Output every line of the entries below as a Markdown table with the columns "Row" and "Line", giving each line its row number and leaving out blank lines.

>> Begin RECORDS FOR PROCESSING

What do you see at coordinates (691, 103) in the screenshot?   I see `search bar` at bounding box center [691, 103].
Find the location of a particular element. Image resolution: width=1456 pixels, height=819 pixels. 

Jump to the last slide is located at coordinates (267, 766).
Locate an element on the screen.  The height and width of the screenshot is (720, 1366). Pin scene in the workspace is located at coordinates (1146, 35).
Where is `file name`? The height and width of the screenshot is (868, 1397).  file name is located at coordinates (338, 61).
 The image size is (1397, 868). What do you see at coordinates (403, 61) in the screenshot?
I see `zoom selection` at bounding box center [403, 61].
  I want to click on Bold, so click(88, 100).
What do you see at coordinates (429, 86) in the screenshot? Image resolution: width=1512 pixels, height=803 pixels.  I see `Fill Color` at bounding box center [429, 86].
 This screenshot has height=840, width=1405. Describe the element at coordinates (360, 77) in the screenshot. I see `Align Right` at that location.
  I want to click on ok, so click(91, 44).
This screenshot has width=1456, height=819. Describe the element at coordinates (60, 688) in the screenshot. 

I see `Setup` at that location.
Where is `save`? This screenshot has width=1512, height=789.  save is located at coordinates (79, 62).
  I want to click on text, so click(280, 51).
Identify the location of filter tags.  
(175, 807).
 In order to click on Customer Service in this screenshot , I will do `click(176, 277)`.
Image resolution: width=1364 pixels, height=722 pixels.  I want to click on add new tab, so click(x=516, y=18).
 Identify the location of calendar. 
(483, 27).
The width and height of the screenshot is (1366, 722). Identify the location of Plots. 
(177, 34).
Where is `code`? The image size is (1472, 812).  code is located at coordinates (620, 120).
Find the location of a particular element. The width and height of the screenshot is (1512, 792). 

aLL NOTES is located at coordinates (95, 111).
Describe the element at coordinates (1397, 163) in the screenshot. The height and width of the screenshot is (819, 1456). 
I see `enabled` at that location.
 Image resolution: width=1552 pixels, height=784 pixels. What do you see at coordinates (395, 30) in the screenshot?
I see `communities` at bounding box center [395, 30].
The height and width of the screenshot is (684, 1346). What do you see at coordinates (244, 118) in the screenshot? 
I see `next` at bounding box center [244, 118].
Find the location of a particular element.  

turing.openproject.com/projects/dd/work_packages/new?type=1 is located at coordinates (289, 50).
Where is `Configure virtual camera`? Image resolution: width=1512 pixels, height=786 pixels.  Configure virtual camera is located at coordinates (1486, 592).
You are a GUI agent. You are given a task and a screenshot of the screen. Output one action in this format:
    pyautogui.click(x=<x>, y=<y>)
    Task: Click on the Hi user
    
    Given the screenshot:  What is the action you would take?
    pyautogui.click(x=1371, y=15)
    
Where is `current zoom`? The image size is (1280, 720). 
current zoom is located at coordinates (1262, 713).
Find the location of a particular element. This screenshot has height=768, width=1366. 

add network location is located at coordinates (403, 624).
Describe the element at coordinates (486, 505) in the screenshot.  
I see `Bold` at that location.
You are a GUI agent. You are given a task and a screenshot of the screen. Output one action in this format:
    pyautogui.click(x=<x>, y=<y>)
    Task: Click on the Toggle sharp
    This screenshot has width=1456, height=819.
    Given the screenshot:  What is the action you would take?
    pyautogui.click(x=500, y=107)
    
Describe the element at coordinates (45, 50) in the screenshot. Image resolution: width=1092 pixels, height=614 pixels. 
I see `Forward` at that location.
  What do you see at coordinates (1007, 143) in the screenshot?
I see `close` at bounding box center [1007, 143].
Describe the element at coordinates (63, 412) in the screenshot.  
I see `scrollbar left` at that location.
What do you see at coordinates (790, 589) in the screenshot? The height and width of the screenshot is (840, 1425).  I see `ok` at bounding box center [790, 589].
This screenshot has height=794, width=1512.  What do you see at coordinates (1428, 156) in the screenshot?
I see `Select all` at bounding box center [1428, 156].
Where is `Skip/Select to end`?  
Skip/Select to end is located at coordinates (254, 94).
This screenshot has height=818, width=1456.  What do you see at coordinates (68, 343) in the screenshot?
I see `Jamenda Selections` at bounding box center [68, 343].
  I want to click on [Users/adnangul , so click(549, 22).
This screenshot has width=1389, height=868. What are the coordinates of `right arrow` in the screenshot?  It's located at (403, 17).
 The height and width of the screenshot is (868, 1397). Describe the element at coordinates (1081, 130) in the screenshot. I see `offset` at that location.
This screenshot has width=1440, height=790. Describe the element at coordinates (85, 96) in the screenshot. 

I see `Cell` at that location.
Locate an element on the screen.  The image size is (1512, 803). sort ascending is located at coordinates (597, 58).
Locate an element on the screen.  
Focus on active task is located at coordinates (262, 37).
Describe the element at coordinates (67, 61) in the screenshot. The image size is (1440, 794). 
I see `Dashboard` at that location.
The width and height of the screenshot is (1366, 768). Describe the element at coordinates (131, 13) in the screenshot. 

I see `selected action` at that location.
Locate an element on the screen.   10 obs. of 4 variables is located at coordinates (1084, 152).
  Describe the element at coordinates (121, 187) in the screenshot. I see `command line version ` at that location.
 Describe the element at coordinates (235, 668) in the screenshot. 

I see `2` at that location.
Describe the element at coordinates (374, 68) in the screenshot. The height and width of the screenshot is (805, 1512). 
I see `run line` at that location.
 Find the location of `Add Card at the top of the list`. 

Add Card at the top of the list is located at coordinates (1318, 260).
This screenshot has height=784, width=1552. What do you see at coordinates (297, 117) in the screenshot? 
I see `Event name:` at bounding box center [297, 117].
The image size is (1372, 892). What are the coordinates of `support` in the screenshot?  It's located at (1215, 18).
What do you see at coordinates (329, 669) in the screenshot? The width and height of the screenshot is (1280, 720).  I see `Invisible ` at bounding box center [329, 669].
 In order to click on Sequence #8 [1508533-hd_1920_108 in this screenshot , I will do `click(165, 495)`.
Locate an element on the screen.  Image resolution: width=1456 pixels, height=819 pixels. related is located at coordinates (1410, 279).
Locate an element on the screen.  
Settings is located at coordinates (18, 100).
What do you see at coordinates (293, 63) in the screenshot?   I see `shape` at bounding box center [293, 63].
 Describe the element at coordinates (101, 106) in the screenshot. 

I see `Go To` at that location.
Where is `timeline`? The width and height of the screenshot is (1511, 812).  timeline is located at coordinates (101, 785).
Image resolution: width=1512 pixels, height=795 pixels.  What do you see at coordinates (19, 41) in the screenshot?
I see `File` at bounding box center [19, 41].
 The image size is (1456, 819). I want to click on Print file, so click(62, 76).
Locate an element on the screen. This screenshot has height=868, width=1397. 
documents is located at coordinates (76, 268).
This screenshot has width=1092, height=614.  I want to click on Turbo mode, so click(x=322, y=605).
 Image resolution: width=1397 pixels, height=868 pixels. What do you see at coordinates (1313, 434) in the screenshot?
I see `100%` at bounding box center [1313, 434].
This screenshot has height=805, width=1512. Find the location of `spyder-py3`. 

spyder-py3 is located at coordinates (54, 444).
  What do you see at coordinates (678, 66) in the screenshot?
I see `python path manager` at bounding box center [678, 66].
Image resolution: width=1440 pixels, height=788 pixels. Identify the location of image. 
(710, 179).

>> End RECORDS FOR PROCESSING

■ SOLVED EXERCISE ■
| Row | Line |
|---|---|
| 1 | What do you see at coordinates (691, 103) in the screenshot?   I see `search bar` at bounding box center [691, 103]. |
| 2 | Find the location of a particular element. Image resolution: width=1456 pixels, height=819 pixels.  |
| 3 | Jump to the last slide is located at coordinates (267, 766). |
| 4 | Locate an element on the screen.  The height and width of the screenshot is (720, 1366). Pin scene in the workspace is located at coordinates (1146, 35). |
| 5 | Where is `file name`? The height and width of the screenshot is (868, 1397).  file name is located at coordinates (338, 61). |
| 6 |  The image size is (1397, 868). What do you see at coordinates (403, 61) in the screenshot? |
| 7 | I see `zoom selection` at bounding box center [403, 61]. |
| 8 |   I want to click on Bold, so click(88, 100). |
| 9 | What do you see at coordinates (429, 86) in the screenshot? Image resolution: width=1512 pixels, height=803 pixels.  I see `Fill Color` at bounding box center [429, 86]. |
| 10 |  This screenshot has height=840, width=1405. Describe the element at coordinates (360, 77) in the screenshot. I see `Align Right` at that location. |
| 11 |   I want to click on ok, so click(91, 44). |
| 12 | This screenshot has width=1456, height=819. Describe the element at coordinates (60, 688) in the screenshot.  |
| 13 | I see `Setup` at that location. |
| 14 | Where is `save`? This screenshot has width=1512, height=789.  save is located at coordinates (79, 62). |
| 15 |   I want to click on text, so click(280, 51). |
| 16 | Identify the location of filter tags.   |
| 17 | (175, 807). |
| 18 |  In order to click on Customer Service in this screenshot , I will do `click(176, 277)`. |
| 19 | Image resolution: width=1364 pixels, height=722 pixels.  I want to click on add new tab, so click(x=516, y=18). |
| 20 |  Identify the location of calendar.  |
| 21 | (483, 27). |
| 22 | The width and height of the screenshot is (1366, 722). Identify the location of Plots.  |
| 23 | (177, 34). |
| 24 | Where is `code`? The image size is (1472, 812).  code is located at coordinates (620, 120). |
| 25 | Find the location of a particular element. The width and height of the screenshot is (1512, 792).  |
| 26 | aLL NOTES is located at coordinates (95, 111). |
| 27 | Describe the element at coordinates (1397, 163) in the screenshot. The height and width of the screenshot is (819, 1456).  |
| 28 | I see `enabled` at that location. |
| 29 |  Image resolution: width=1552 pixels, height=784 pixels. What do you see at coordinates (395, 30) in the screenshot? |
| 30 | I see `communities` at bounding box center [395, 30]. |
| 31 | The height and width of the screenshot is (684, 1346). What do you see at coordinates (244, 118) in the screenshot?  |
| 32 | I see `next` at bounding box center [244, 118]. |
| 33 | Find the location of a particular element.   |
| 34 | turing.openproject.com/projects/dd/work_packages/new?type=1 is located at coordinates (289, 50). |
| 35 | Where is `Configure virtual camera`? Image resolution: width=1512 pixels, height=786 pixels.  Configure virtual camera is located at coordinates (1486, 592). |
| 36 | You are a GUI agent. You are given a task and a screenshot of the screen. Output one action in this format: |
| 37 |     pyautogui.click(x=<x>, y=<y>) |
| 38 |     Task: Click on the Hi user |
| 39 |     Given the screenshot:  What is the action you would take? |
| 40 |     pyautogui.click(x=1371, y=15) |
| 41 | Where is `current zoom`? The image size is (1280, 720).  |
| 42 | current zoom is located at coordinates (1262, 713). |
| 43 | Find the location of a particular element. This screenshot has height=768, width=1366.  |
| 44 | add network location is located at coordinates (403, 624). |
| 45 | Describe the element at coordinates (486, 505) in the screenshot.   |
| 46 | I see `Bold` at that location. |
| 47 | You are a GUI agent. You are given a task and a screenshot of the screen. Output one action in this format: |
| 48 |     pyautogui.click(x=<x>, y=<y>) |
| 49 |     Task: Click on the Toggle sharp |
| 50 |     This screenshot has width=1456, height=819. |
| 51 |     Given the screenshot:  What is the action you would take? |
| 52 |     pyautogui.click(x=500, y=107) |
| 53 | Describe the element at coordinates (45, 50) in the screenshot. Image resolution: width=1092 pixels, height=614 pixels.  |
| 54 | I see `Forward` at that location. |
| 55 |   What do you see at coordinates (1007, 143) in the screenshot? |
| 56 | I see `close` at bounding box center [1007, 143]. |
| 57 | Describe the element at coordinates (63, 412) in the screenshot.   |
| 58 | I see `scrollbar left` at that location. |
| 59 | What do you see at coordinates (790, 589) in the screenshot? The height and width of the screenshot is (840, 1425).  I see `ok` at bounding box center [790, 589]. |
| 60 | This screenshot has height=794, width=1512.  What do you see at coordinates (1428, 156) in the screenshot? |
| 61 | I see `Select all` at bounding box center [1428, 156]. |
| 62 | Where is `Skip/Select to end`?   |
| 63 | Skip/Select to end is located at coordinates (254, 94). |
| 64 | This screenshot has height=818, width=1456.  What do you see at coordinates (68, 343) in the screenshot? |
| 65 | I see `Jamenda Selections` at bounding box center [68, 343]. |
| 66 |   I want to click on [Users/adnangul , so click(549, 22). |
| 67 | This screenshot has width=1389, height=868. What are the coordinates of `right arrow` in the screenshot?  It's located at (403, 17). |
| 68 |  The height and width of the screenshot is (868, 1397). Describe the element at coordinates (1081, 130) in the screenshot. I see `offset` at that location. |
| 69 | This screenshot has width=1440, height=790. Describe the element at coordinates (85, 96) in the screenshot.  |
| 70 | I see `Cell` at that location. |
| 71 | Locate an element on the screen.  The image size is (1512, 803). sort ascending is located at coordinates (597, 58). |
| 72 | Locate an element on the screen.   |
| 73 | Focus on active task is located at coordinates (262, 37). |
| 74 | Describe the element at coordinates (67, 61) in the screenshot. The image size is (1440, 794).  |
| 75 | I see `Dashboard` at that location. |
| 76 | The width and height of the screenshot is (1366, 768). Describe the element at coordinates (131, 13) in the screenshot.  |
| 77 | I see `selected action` at that location. |
| 78 | Locate an element on the screen.   10 obs. of 4 variables is located at coordinates (1084, 152). |
| 79 |   Describe the element at coordinates (121, 187) in the screenshot. I see `command line version ` at that location. |
| 80 |  Describe the element at coordinates (235, 668) in the screenshot.  |
| 81 | I see `2` at that location. |
| 82 | Describe the element at coordinates (374, 68) in the screenshot. The height and width of the screenshot is (805, 1512).  |
| 83 | I see `run line` at that location. |
| 84 |  Find the location of `Add Card at the top of the list`.  |
| 85 | Add Card at the top of the list is located at coordinates (1318, 260). |
| 86 | This screenshot has height=784, width=1552. What do you see at coordinates (297, 117) in the screenshot?  |
| 87 | I see `Event name:` at bounding box center [297, 117]. |
| 88 | The image size is (1372, 892). What are the coordinates of `support` in the screenshot?  It's located at (1215, 18). |
| 89 | What do you see at coordinates (329, 669) in the screenshot? The width and height of the screenshot is (1280, 720).  I see `Invisible ` at bounding box center [329, 669]. |
| 90 |  In order to click on Sequence #8 [1508533-hd_1920_108 in this screenshot , I will do `click(165, 495)`. |
| 91 | Locate an element on the screen.  Image resolution: width=1456 pixels, height=819 pixels. related is located at coordinates (1410, 279). |
| 92 | Locate an element on the screen.   |
| 93 | Settings is located at coordinates (18, 100). |
| 94 | What do you see at coordinates (293, 63) in the screenshot?   I see `shape` at bounding box center [293, 63]. |
| 95 |  Describe the element at coordinates (101, 106) in the screenshot.  |
| 96 | I see `Go To` at that location. |
| 97 | Where is `timeline`? The width and height of the screenshot is (1511, 812).  timeline is located at coordinates (101, 785). |
| 98 | Image resolution: width=1512 pixels, height=795 pixels.  What do you see at coordinates (19, 41) in the screenshot? |
| 99 | I see `File` at bounding box center [19, 41]. |
| 100 |  The image size is (1456, 819). I want to click on Print file, so click(62, 76). |
| 101 | Locate an element on the screen. This screenshot has height=868, width=1397.  |
| 102 | documents is located at coordinates (76, 268). |
| 103 | This screenshot has width=1092, height=614.  I want to click on Turbo mode, so click(x=322, y=605). |
| 104 |  Image resolution: width=1397 pixels, height=868 pixels. What do you see at coordinates (1313, 434) in the screenshot? |
| 105 | I see `100%` at bounding box center [1313, 434]. |
| 106 | This screenshot has height=805, width=1512. Find the location of `spyder-py3`.  |
| 107 | spyder-py3 is located at coordinates (54, 444). |
| 108 |   What do you see at coordinates (678, 66) in the screenshot? |
| 109 | I see `python path manager` at bounding box center [678, 66]. |
| 110 | Image resolution: width=1440 pixels, height=788 pixels. Identify the location of image.  |
| 111 | (710, 179). |